Commented • January 25, 2020

Hi Chris and Mark, I LOVED this podcast and diving into the importance of the subjective exam! I also have been inspired by the work of Atul Gawande's "Checklist Manifesto" and have applied that reasoning to creating PT evaluation "checklists" to facilitate some of the similar points that you mention: keeping a logical flow and structure for an exam, asking comprehensive red flag screening questions, guiding a systematic decision making process and allowing for "checking" and self-reflection after patient evaluations to assess whether my clinical thought process for diagnosis and treatment followed a rational progression (also as a teaching tool for students learning exam skills). Would love your feedback on how I apply this and if you find these checklists useful (Below are 2 links to blog posts that I wrote specifically about these ideas, and within are links to my checklists): https://sapiensmoves.com/2018/03/31/can-a-checklist-make-you-a-better-physical-therapist/ https://sapiensmoves.com/2019/08/18/checklists-for-physical-therapists-re-visited/ Thanks very much for sharing your experience and expertise! Best, Leda

Jon Waxham

Commented • January 24, 2020

Heidi, I appreciate you sharing your thoughts. I share in your frustration and certainly agree we need to think creatively and be pro-active when evaluating the administrative side of things and our commitment to high level documentation. I also agree that patient advocacy is the primary driver of change for an organization like CMS. My greatest frustration is that this seems fairly obvious, however the APTA has done nothing to communicate these changes to the patients directly other than social media. Drug companies long ago realized that they needed to cut out the middle man and make the case for their products directly to the consumer. As a result, every other commercial these days is from a drug manufacturer, so now patients go into the doctor's office asking about these drugs instead of waiting for the doctor's suggestion that they might help. We wouldn't still be bombarded by drug ads if they weren't effective.

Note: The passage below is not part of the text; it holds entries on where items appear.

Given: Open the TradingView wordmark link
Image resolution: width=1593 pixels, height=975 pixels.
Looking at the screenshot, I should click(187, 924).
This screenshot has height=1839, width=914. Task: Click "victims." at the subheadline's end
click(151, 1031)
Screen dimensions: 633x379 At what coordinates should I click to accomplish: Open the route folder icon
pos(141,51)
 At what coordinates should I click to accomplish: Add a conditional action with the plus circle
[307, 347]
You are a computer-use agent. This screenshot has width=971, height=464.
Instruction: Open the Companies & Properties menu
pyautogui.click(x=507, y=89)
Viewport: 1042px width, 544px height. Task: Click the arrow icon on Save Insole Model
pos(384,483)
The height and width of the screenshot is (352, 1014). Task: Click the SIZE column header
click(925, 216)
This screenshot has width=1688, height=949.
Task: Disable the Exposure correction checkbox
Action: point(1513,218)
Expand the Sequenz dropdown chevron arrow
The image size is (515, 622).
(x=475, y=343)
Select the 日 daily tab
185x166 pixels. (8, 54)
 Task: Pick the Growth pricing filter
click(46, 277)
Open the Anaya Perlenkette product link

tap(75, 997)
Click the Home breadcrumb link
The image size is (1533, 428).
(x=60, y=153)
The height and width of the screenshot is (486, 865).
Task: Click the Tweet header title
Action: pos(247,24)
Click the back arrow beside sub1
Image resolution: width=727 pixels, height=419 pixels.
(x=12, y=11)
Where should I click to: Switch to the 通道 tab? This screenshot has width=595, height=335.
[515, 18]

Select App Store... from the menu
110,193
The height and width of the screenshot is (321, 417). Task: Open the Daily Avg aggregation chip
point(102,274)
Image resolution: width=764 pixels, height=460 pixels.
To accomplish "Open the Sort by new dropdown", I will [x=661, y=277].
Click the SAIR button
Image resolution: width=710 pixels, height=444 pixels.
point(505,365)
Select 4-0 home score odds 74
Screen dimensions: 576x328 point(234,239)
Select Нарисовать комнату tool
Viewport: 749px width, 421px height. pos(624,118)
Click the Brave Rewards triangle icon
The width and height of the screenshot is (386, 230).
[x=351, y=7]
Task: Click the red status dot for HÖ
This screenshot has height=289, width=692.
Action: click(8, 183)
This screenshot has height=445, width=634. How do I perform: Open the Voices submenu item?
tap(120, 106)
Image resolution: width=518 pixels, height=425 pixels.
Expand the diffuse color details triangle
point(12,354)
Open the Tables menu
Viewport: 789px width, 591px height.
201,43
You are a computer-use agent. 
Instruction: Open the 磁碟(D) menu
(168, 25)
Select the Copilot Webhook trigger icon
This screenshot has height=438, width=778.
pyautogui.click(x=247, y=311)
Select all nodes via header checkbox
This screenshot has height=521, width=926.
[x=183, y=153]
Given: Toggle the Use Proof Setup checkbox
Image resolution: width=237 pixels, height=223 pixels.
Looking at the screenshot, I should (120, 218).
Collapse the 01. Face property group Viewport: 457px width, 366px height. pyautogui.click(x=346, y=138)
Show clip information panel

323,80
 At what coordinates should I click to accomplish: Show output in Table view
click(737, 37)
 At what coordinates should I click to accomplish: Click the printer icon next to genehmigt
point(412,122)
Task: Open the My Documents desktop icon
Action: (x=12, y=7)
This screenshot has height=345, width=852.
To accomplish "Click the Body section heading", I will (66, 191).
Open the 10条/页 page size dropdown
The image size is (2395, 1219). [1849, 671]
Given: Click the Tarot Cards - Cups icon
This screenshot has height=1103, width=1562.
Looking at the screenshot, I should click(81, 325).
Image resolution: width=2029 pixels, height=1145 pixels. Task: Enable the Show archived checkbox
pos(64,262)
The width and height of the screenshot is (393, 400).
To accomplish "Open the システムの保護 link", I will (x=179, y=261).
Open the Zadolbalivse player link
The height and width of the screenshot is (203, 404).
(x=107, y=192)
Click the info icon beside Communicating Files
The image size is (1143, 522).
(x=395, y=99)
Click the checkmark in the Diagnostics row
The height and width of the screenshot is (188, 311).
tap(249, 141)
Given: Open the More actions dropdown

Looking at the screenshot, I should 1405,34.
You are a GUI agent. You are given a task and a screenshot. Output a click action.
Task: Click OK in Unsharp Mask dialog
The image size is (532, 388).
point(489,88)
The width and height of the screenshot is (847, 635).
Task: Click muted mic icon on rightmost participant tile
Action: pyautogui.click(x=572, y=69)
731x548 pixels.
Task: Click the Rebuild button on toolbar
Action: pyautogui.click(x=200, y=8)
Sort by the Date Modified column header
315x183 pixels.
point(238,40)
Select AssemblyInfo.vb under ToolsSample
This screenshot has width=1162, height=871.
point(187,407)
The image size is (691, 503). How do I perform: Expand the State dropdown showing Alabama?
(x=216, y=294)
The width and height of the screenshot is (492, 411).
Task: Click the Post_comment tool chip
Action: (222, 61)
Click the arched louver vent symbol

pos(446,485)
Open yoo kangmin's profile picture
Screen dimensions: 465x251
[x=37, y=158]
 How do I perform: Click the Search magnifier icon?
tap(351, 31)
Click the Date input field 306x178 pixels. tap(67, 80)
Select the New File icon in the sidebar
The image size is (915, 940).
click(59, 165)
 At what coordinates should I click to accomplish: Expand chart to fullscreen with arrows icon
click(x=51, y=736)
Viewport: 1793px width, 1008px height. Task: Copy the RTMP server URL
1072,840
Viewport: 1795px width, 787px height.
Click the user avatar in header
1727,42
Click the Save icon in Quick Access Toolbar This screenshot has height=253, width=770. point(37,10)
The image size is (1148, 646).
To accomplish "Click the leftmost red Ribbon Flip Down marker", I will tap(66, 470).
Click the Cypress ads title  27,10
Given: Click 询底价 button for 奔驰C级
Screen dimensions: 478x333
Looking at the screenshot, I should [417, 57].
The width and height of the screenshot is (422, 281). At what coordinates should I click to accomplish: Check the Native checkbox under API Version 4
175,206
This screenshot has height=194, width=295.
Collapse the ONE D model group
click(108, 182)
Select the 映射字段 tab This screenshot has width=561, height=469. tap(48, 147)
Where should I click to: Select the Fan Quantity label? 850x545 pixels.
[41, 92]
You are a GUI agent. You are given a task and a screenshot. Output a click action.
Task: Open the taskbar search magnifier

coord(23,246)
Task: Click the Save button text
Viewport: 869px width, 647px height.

I can't understand why the APTA has not used some of it's marketing budget to speak directly to consumers about our services so patients were educated about the benefits of physical therapy, so they were aware how CMS policies will affect their care and can get directly involved, so when they went in to see the doctor because of neck pain or balance issues that they are the ones asking to go to PT. You point out that we must think proactively and advocate, but when productivity requirements continue to go up and more personal time is spent on documentation we need to rely on our professional association. I feel it is time that they consider some forward thinking and radical changes to the way they do business. I refer to the old adage that doing what you have always done and expecting a different result is the definition of insanity. The APTA needs to change their methods and communicate directly with our current and future patients if we are to stop this steady decline in reimbursement and spread the word about the benefits of physical therapy care.